What you are asked to do — Look below for the line that has "Task: Click the plus icon in portfolio header". Set down the lines from there through the line that has "Switch to the Scope tab", exactly as written.

Data for this task —
-=-=-=-=-
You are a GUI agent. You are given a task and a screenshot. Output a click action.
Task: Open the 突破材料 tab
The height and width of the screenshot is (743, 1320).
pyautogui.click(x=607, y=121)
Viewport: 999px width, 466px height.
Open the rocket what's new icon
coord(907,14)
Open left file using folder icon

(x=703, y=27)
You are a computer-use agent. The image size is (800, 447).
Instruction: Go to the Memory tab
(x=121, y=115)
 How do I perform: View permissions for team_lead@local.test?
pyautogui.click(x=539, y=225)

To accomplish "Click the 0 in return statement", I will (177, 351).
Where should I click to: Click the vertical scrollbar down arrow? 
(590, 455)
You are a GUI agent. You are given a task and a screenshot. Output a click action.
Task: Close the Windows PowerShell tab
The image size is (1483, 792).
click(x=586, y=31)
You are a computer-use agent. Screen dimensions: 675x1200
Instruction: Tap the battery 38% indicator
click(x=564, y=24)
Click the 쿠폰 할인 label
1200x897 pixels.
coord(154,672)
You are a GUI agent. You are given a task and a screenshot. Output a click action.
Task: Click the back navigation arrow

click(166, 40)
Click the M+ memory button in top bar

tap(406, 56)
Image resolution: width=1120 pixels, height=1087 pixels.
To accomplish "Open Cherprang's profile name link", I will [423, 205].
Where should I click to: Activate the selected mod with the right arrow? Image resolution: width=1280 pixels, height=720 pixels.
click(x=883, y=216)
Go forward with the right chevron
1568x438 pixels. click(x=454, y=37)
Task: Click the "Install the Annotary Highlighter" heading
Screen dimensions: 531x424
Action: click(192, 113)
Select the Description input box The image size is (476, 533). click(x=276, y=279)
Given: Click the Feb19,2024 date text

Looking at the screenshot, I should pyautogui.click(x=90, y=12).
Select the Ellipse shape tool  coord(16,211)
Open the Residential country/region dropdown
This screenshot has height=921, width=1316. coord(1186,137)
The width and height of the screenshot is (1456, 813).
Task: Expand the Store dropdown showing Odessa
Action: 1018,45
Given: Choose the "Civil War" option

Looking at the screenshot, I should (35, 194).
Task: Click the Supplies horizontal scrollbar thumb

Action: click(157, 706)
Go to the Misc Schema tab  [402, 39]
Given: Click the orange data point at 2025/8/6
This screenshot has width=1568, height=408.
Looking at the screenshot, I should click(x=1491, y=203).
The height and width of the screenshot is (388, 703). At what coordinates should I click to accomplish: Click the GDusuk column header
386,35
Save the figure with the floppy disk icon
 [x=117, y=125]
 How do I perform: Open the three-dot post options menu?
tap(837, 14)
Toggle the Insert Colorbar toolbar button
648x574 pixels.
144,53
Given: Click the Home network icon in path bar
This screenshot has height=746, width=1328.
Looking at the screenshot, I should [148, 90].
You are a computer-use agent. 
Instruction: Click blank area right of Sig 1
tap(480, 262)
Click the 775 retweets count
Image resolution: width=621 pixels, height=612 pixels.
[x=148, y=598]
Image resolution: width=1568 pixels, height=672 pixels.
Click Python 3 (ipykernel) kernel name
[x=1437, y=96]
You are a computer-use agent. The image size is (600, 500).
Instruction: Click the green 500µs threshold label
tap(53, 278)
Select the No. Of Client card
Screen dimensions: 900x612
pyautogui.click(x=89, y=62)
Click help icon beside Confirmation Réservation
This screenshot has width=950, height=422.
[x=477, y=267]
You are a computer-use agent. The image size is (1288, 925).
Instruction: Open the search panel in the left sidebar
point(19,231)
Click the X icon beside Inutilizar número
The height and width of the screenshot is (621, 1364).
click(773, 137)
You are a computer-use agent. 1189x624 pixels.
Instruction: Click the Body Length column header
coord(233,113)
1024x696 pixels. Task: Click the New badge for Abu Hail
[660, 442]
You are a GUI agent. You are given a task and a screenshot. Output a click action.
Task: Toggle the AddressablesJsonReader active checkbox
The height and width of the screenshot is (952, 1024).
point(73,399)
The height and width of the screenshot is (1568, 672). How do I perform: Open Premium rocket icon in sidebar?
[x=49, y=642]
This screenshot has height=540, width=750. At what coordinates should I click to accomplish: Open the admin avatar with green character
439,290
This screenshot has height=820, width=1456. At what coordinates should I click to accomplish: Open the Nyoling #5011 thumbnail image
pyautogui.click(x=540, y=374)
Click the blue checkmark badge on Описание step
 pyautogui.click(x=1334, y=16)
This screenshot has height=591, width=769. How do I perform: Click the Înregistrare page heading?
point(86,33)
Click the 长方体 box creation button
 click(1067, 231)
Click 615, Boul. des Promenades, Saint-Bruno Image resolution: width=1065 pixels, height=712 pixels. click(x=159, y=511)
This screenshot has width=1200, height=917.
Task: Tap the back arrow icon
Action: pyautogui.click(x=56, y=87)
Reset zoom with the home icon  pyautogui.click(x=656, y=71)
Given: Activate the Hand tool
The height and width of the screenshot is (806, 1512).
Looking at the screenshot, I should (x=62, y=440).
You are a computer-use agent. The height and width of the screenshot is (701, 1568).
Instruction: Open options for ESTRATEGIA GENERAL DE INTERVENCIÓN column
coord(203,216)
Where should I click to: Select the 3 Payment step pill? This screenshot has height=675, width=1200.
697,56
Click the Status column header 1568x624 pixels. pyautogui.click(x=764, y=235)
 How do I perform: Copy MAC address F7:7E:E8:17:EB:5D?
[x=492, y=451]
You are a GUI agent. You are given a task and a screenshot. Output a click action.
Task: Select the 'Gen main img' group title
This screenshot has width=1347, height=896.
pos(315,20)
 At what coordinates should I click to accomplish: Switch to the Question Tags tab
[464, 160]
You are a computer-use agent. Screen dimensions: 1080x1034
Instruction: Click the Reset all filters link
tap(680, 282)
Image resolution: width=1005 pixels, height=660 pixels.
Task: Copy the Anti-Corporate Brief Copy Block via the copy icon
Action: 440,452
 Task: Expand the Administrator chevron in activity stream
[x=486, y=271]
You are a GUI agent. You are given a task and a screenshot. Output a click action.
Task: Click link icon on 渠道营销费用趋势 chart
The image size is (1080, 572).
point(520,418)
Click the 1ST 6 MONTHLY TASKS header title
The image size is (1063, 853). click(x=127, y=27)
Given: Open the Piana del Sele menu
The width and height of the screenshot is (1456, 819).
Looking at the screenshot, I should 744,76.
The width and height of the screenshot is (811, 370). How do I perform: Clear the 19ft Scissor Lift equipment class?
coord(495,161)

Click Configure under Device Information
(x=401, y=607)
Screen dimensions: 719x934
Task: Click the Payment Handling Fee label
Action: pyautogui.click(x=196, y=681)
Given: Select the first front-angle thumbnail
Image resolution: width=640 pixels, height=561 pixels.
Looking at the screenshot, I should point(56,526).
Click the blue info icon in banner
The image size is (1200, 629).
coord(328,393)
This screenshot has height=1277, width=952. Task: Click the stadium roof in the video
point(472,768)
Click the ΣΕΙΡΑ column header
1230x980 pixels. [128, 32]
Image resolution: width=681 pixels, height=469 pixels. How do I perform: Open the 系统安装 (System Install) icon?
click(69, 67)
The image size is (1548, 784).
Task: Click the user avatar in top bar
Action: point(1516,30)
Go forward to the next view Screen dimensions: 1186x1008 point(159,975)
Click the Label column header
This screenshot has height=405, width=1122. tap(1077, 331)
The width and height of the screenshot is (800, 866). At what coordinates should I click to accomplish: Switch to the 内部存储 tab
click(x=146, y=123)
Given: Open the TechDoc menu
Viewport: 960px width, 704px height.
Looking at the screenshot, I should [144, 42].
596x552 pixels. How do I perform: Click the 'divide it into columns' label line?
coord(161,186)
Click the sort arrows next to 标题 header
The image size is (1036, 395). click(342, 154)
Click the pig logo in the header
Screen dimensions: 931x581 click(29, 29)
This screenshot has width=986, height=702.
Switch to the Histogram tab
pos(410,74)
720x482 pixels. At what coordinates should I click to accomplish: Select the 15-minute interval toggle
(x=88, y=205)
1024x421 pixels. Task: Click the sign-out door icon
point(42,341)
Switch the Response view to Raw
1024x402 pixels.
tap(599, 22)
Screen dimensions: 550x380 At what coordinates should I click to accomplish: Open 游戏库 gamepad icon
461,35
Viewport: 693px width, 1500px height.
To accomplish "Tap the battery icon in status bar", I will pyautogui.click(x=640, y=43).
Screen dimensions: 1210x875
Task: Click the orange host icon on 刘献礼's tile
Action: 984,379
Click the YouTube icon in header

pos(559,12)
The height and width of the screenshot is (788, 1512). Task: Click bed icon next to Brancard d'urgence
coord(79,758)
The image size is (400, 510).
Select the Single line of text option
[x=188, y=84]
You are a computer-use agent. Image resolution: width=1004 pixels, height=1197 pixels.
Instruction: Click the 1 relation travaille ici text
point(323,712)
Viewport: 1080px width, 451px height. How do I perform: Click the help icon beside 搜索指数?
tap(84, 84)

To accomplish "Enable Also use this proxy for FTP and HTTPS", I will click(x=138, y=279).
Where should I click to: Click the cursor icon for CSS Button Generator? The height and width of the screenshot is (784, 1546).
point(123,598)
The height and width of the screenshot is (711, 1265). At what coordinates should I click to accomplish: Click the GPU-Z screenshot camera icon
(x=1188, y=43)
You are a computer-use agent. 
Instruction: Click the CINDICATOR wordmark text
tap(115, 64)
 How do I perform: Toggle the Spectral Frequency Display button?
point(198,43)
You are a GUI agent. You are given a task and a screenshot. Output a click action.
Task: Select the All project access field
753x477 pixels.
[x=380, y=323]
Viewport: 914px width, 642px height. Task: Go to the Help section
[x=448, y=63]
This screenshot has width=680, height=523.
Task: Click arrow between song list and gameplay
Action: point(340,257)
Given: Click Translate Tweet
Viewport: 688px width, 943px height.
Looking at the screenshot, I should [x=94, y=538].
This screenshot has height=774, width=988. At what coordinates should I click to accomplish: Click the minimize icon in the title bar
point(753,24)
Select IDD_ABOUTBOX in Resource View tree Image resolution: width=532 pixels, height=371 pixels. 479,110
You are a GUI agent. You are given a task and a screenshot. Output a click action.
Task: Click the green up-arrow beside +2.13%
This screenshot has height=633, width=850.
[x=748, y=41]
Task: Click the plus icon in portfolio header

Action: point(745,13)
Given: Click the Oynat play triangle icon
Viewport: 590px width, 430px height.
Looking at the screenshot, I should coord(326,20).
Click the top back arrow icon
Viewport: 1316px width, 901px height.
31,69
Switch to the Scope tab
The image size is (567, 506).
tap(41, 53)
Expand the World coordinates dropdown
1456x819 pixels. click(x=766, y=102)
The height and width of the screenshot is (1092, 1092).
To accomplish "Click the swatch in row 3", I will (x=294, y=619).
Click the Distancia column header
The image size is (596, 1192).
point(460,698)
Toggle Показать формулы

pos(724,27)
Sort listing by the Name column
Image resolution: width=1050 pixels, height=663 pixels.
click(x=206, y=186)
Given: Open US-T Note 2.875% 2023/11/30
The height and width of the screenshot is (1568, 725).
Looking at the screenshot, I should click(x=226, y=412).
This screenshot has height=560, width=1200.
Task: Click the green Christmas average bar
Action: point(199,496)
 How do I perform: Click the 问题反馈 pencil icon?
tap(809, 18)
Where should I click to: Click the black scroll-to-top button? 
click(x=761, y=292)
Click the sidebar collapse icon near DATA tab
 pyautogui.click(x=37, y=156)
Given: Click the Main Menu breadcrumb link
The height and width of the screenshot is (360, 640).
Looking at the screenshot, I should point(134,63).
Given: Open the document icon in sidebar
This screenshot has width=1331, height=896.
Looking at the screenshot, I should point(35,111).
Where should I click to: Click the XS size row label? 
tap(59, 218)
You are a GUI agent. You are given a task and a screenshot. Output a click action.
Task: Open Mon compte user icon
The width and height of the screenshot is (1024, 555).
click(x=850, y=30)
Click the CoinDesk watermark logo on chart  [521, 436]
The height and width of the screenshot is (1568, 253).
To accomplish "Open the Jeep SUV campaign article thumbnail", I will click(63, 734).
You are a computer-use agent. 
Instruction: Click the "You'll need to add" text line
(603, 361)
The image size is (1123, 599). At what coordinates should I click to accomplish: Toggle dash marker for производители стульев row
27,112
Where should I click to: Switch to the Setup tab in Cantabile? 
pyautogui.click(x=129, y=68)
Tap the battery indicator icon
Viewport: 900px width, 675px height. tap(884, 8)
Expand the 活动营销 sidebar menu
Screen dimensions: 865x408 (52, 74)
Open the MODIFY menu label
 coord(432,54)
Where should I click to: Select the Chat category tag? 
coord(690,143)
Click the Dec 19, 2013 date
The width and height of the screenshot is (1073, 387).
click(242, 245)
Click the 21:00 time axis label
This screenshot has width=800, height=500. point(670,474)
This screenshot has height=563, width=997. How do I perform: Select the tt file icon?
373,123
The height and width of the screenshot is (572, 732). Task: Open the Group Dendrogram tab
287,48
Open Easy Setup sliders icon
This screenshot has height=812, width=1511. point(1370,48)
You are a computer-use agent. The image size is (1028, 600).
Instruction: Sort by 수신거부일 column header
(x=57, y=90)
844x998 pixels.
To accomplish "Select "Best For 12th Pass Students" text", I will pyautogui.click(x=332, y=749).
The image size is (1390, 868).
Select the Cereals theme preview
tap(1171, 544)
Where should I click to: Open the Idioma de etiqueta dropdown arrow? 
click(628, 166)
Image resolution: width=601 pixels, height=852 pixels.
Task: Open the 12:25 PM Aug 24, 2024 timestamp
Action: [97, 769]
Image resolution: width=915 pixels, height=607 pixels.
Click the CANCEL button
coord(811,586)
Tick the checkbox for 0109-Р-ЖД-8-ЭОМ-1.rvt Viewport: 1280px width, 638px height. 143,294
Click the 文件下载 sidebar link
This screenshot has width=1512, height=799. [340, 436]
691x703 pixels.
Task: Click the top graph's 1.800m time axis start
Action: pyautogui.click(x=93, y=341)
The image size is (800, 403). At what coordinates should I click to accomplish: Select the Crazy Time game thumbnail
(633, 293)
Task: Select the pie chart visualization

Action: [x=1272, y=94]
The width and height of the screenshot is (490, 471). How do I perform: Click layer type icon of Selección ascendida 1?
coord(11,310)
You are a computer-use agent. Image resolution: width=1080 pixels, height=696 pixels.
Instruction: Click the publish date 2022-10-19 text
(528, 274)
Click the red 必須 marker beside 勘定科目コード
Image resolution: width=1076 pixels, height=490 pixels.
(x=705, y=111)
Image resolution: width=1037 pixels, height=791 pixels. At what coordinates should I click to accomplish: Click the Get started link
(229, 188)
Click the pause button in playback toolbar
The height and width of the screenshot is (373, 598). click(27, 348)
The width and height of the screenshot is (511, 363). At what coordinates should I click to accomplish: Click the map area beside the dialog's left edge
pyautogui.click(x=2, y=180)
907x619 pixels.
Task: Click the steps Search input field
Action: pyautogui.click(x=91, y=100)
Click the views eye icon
-=-=-=-=-
Answer area —
Task: Click the plus icon in portfolio header

Action: point(745,13)
Given: Click the Oynat play triangle icon
Viewport: 590px width, 430px height.
Looking at the screenshot, I should coord(326,20).
Click the top back arrow icon
Viewport: 1316px width, 901px height.
31,69
Switch to the Scope tab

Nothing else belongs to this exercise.